Alla luce di queste priorità non può che risultare stridente quanto osservato nei colloqui preliminari dello scorso 8 luglio, in cui dissapori e accuse verbali da parte di alcuni diplomatici occidentali hanno portato all’abbandono dei colloqui da parte del Ministro degli Esteri russo, Sergey Lavrov. Quanto accaduto non può che presentare una ulteriore sfida per il raggiungimento degli obbiettivi proposti dall’Indonesia, e dimostra ancora una volta la contraddizione prodotta dai recenti eventi bellici in Europa Orientale.
Appare infatti sempre più evidente (sia in via ufficiale che ufficiosa) come l’accesso ad investimenti per lo sviluppo garantiti dai maggiori Paesi occidentali dipenda dalla postura del Paese ricevente nei confronti del conflitto Russo-Ucraino. Di converso, è chiaro come l’Indonesia e gran parte dei Paesi emergenti veda tale conflitto come un ostacolo superabile, specie se comparato alla magnitudine delle sfide economico-sociali che tali Paesi si trovano ad affrontare. In aggiunta a ciò, si registra come l’auspicio Indonesiano di aprire una finestra di dialogo tra Russia e Ucraina in occasione del G20, attraverso dei colloqui informali (pratica che effettivamente caratterizza il dialogo tra i membri dell’ASEAN e trova le sue radici nella tradizione politica Indonesiana e Malese) sia di difficile attuazione.
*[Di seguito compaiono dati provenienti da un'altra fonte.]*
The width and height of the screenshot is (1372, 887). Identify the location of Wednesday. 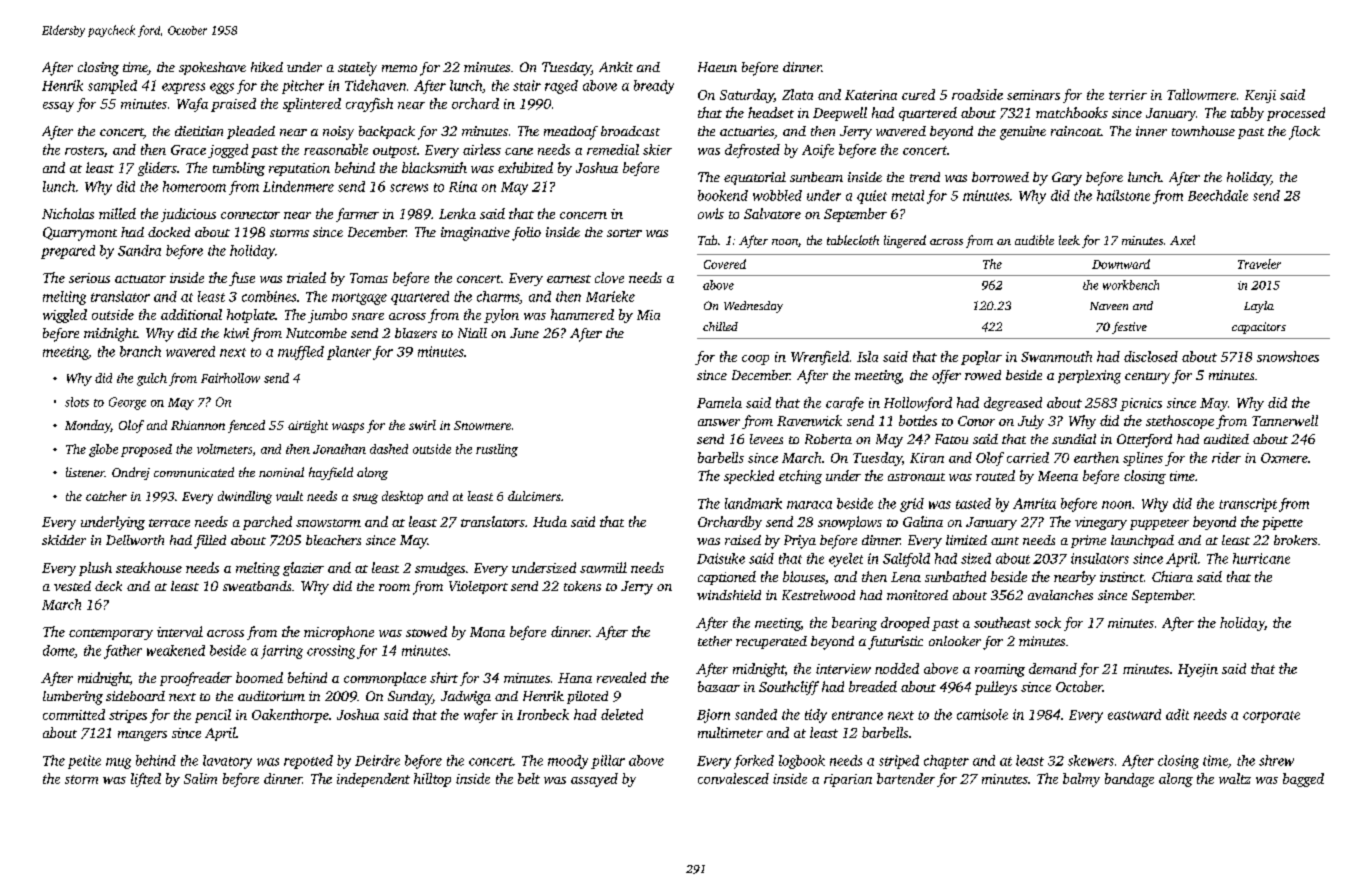
(753, 307).
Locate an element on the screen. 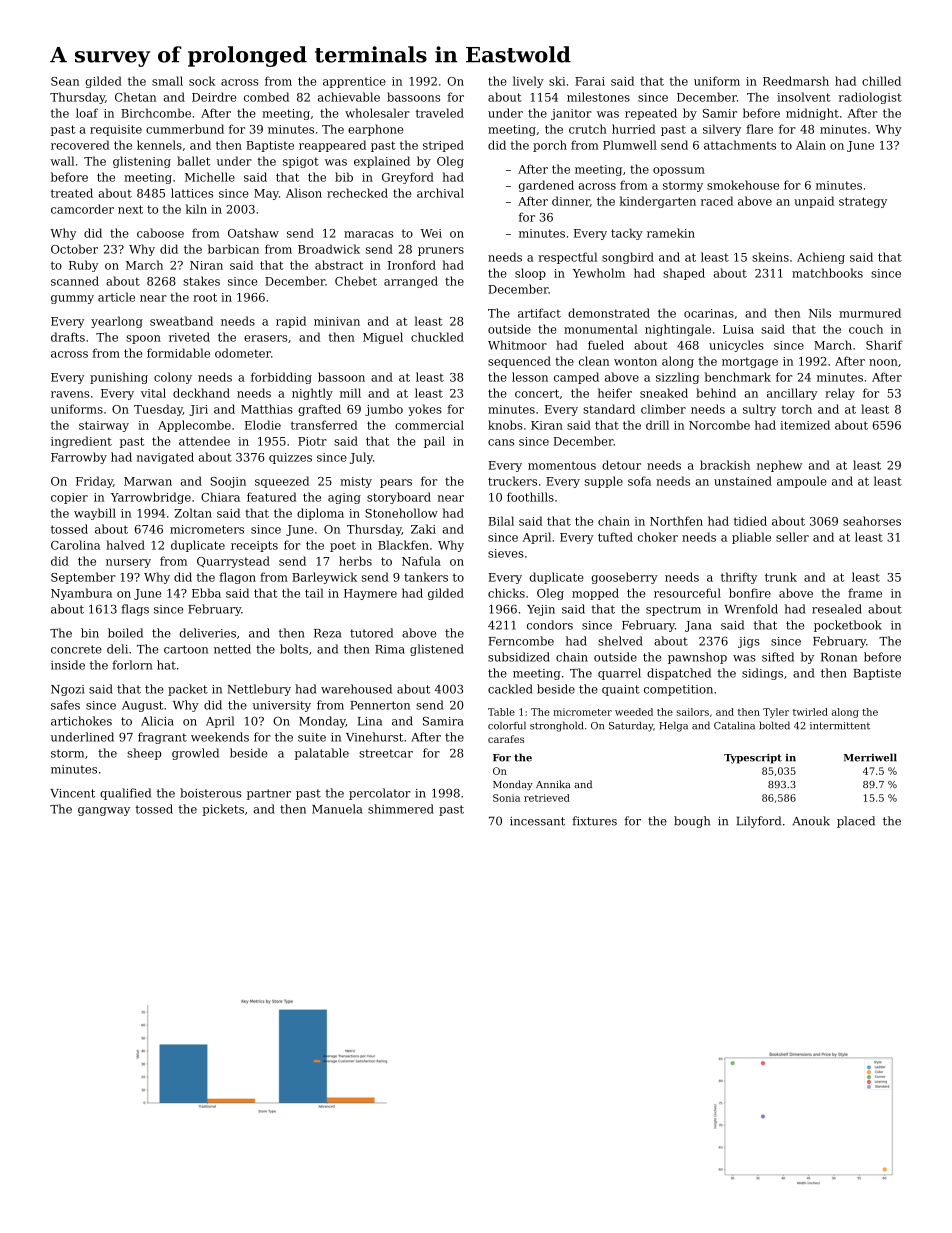 The width and height of the screenshot is (952, 1233). tail is located at coordinates (314, 593).
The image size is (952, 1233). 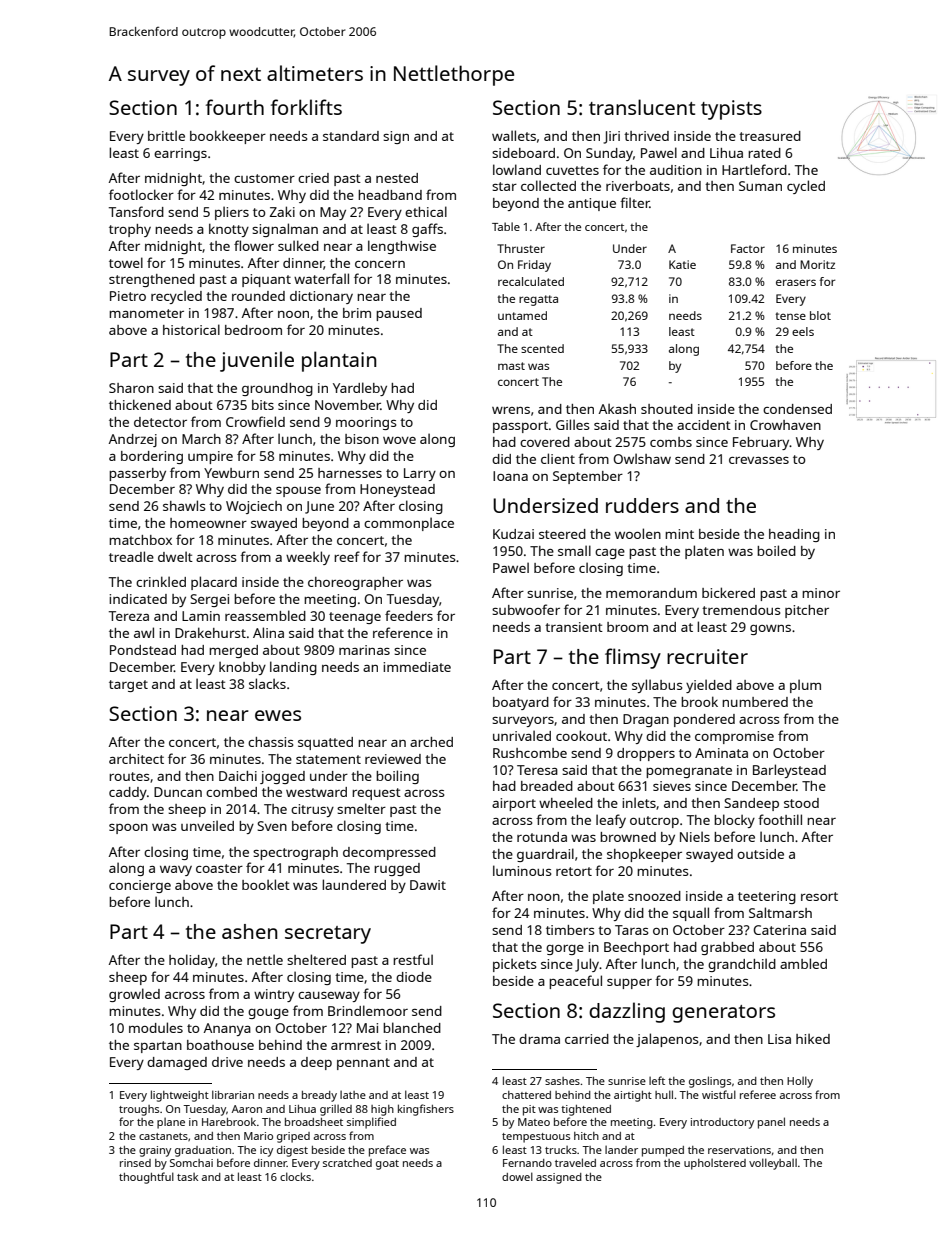 I want to click on concierge, so click(x=140, y=886).
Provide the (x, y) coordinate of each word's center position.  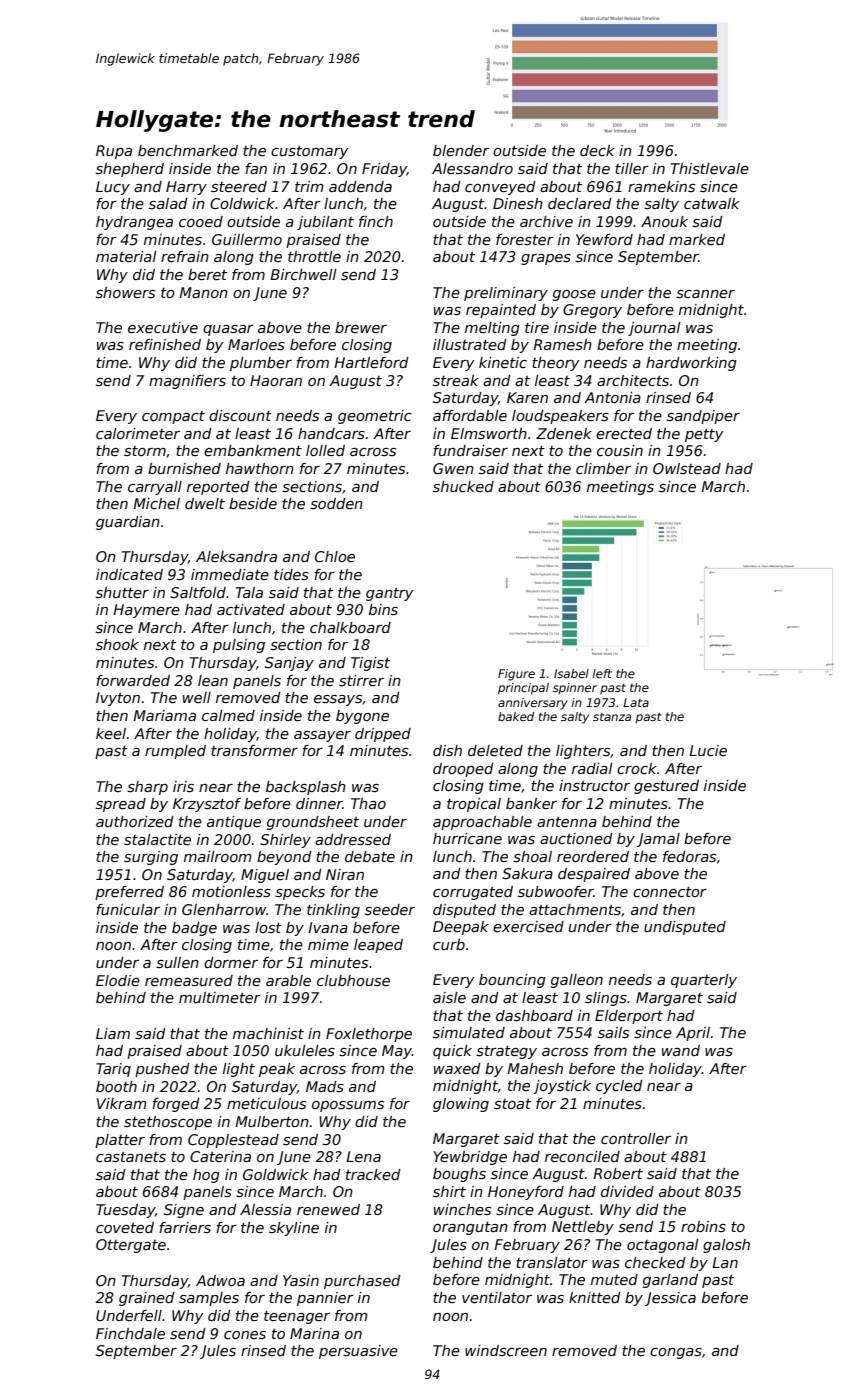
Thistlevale (710, 168)
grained (147, 1299)
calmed (228, 715)
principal (523, 689)
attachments (575, 909)
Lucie (708, 750)
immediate (230, 574)
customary (310, 152)
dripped (383, 735)
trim (309, 186)
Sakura (527, 873)
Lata (636, 702)
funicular (128, 909)
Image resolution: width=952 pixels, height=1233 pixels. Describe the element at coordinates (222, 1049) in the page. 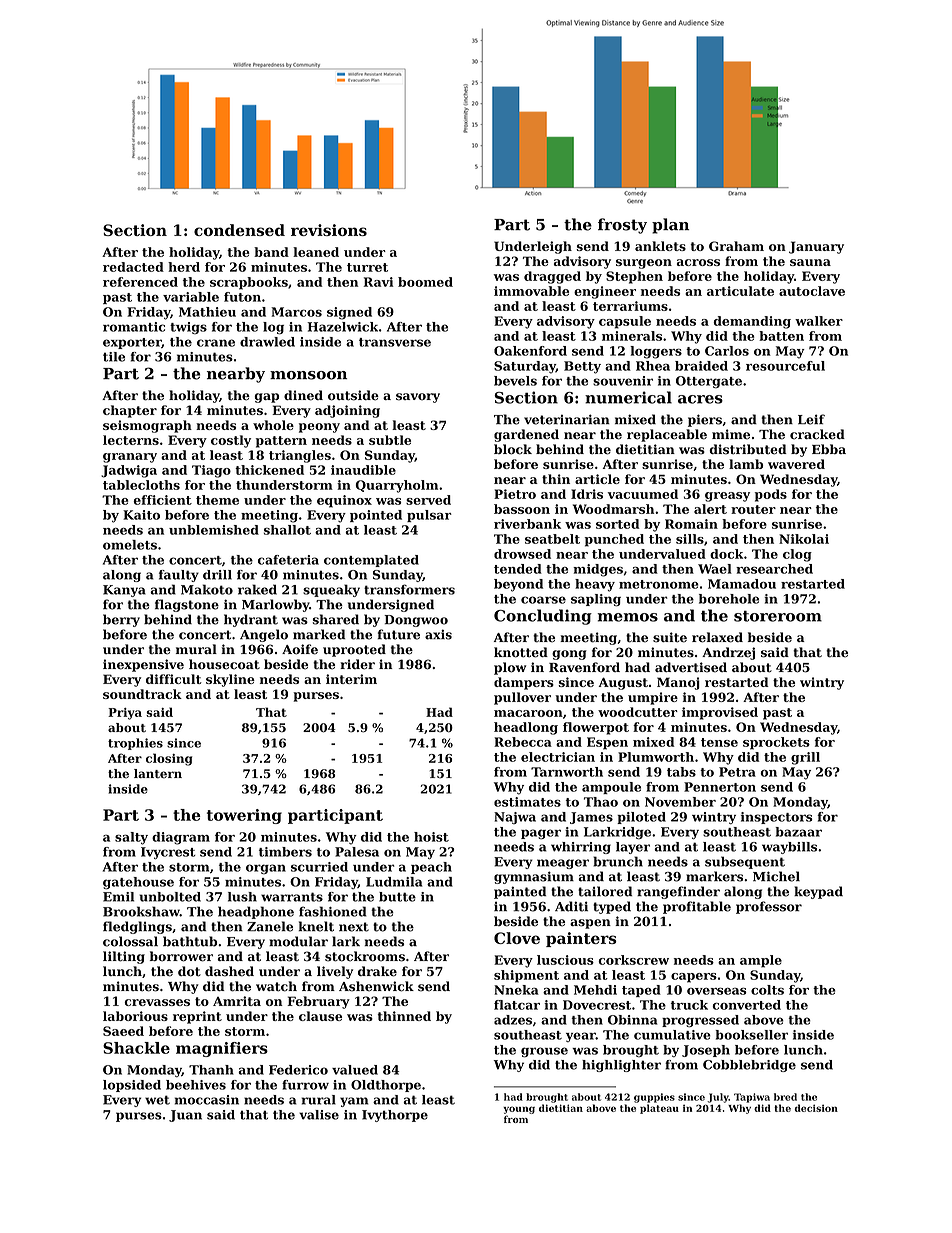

In conclusione, riuscire ad ottenere impegni economici e finanziari da parte del Paesi del G20 sulle tematiche proposte, in un quadro di tensioni diplomatiche altissime, si presenta come un’ardua sfida per la Nazione insulare, ancora poco avvezza a proporre ambiziose agende presso tavoli negoziali multilaterali che coinvolgono le attuali Grandi Potenze. Dai colloqui preliminari sembra emergere il fatto che lo spirito di dialogo e mutua collaborazione che caratterizza il discorso diplomatico intra-ASEAN poco si addica al contesto del G20 attuale. D’altro canto, qualora il G20 indonesiano del prossimo novembre si trasformasse anche in un moderato successo, l’Indonesia potrebbe emergere sempre più come interlocutore di rilievo sia a livello regionale che globale, proiettandosi sempre più come stato prominente e determinante anche in seno all’ASEAN.